Checks could have prevented £550,000 payroll fraud
An employee at a Scottish agricultural firm has admitted stealing £550,000 after submitting false payroll records for workers who did not exist.
Viktorija Lukjanova, who worked for East Lothian Produce, a family-owned vegetable processing, packing and marketing business, was responsible for managing agency workers and processing the timesheets used to authorise their pay, including for a large number of foreign workers.
Over a three-year period, she created fake worker records and submitted forged timesheets and invoices, directing payments into her own bank account.
The fictitious workers were registered under the names of two of Lukjanova’s family members.
The fraud was identified when a manager recognised two of the names, prompting an internal investigation.
After initially denying wrongdoing, claiming the surnames were common in Latvia, her country of origin, Lukjanova later admitted she had used the false records to conceal the employment of workers who lacked the legal documentation to work in the UK.

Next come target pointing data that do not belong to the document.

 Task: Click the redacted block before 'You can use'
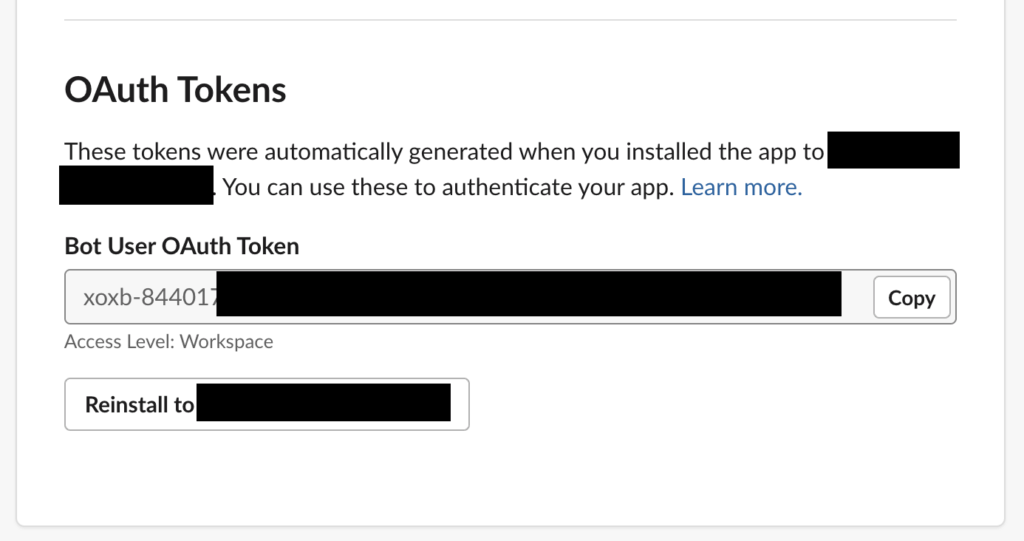136,185
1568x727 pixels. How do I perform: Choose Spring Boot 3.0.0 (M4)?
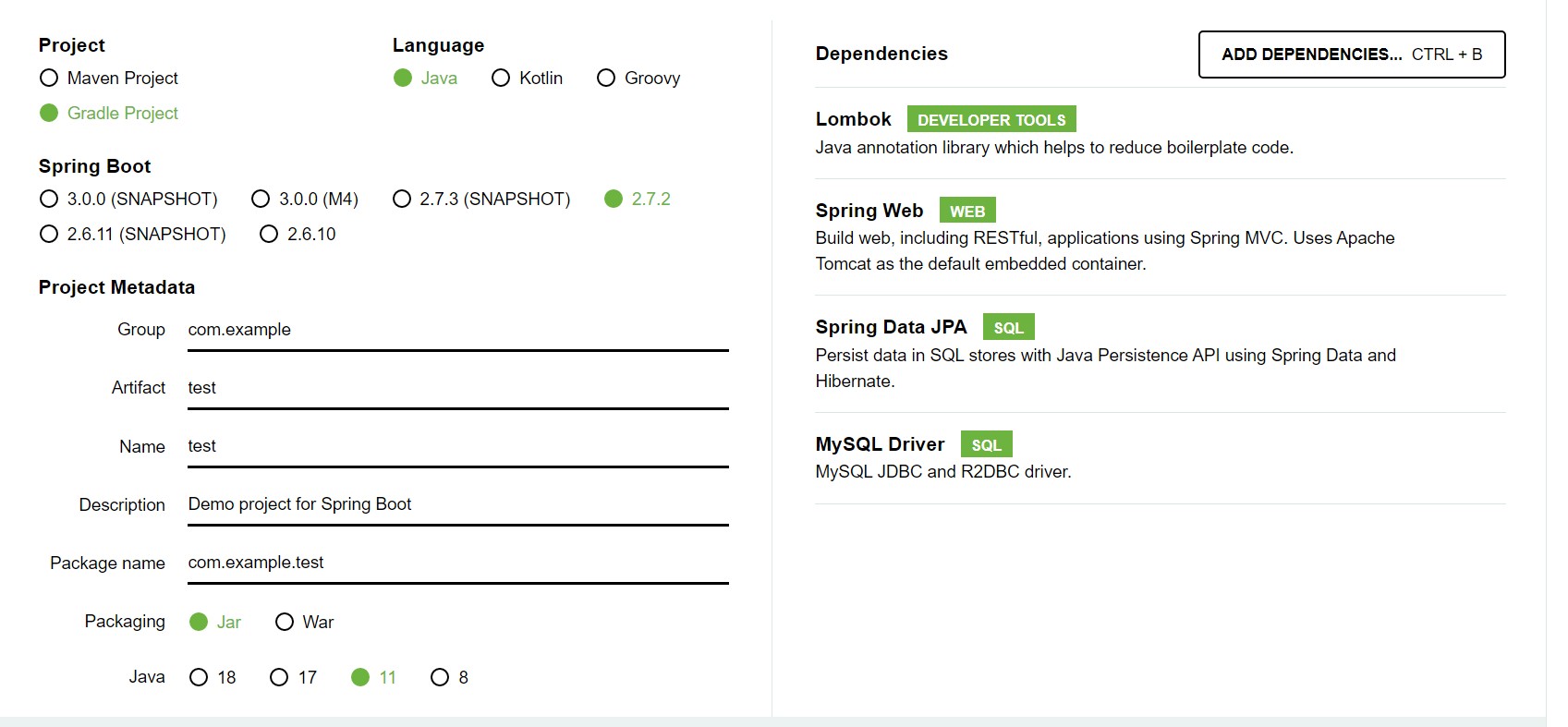261,200
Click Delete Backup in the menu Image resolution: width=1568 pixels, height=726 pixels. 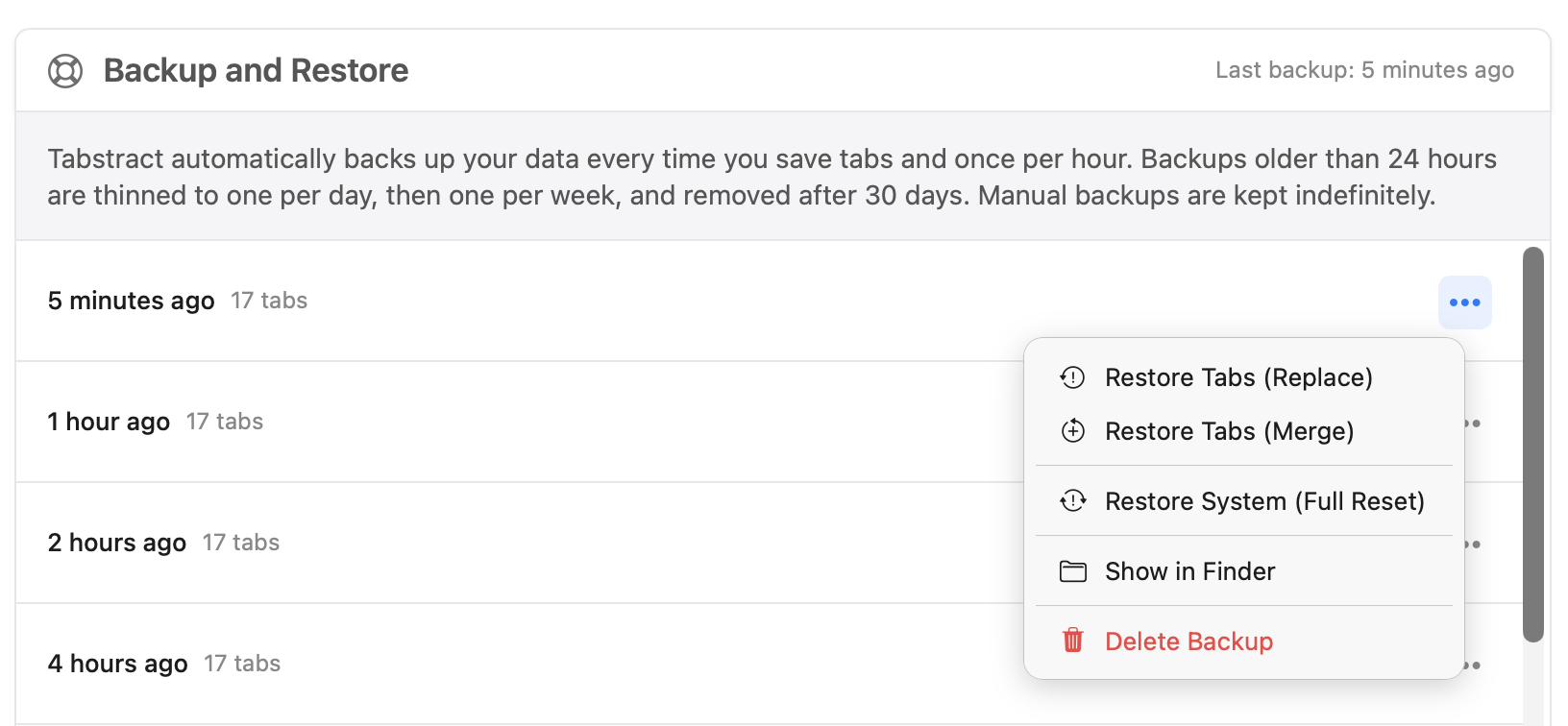(1189, 641)
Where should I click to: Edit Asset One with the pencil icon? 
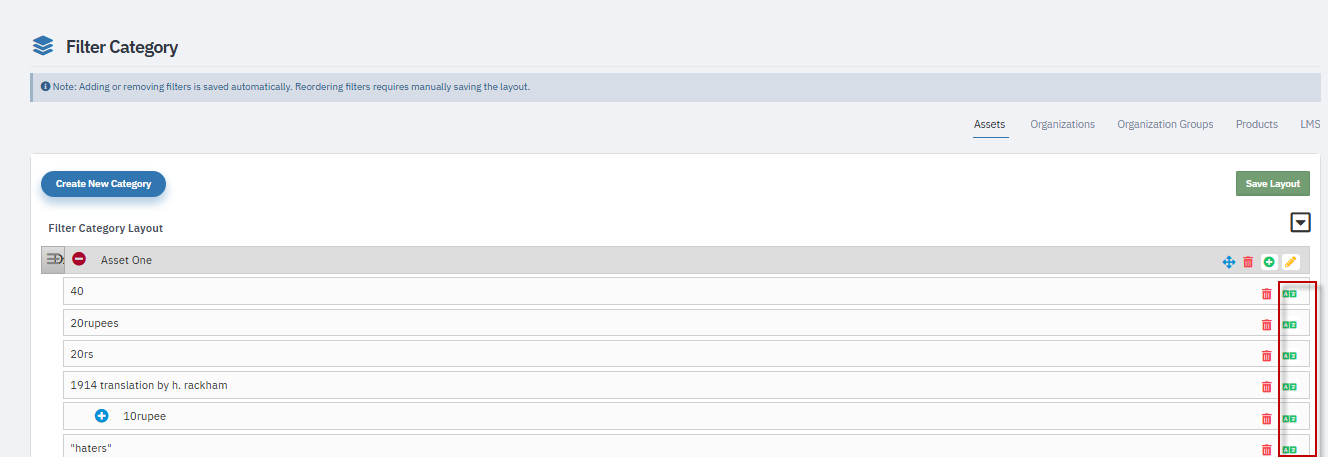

The company dismissed her and then referred the matter to the police in February 2024.
In January 2026, Lukjanova pleaded guilty to fraud offences committed between January 2021 and February 2024. She is currently on bail while a social work report is prepared ahead of sentencing.
According to the Chartered Institute of Payroll Professionals, payroll fraud accounted for around 10 per cent of UK fraud cases in 2024, affecting businesses of all sizes.
Roger Isaacs, National Technical Director of NIFA, comments, “Payroll fraud often occurs where one individual has control over worker onboarding, time recording and payment approvals. When those duties are not properly separated or independently reviewed, it becomes far easier to manipulate records without detection.
“The employment of so-called ghost employees (who do not really exist) can be hard to spot and sadly, even when frauds such as this are discovered, the victims seldom recover the funds that have been misappropriated.
“The best hope of a recovery is by means of a Compensation Order made under the Proceeds of Crime Act but all too often perpetrators have spent all they have stolen and very little remains to be recovered for victims.”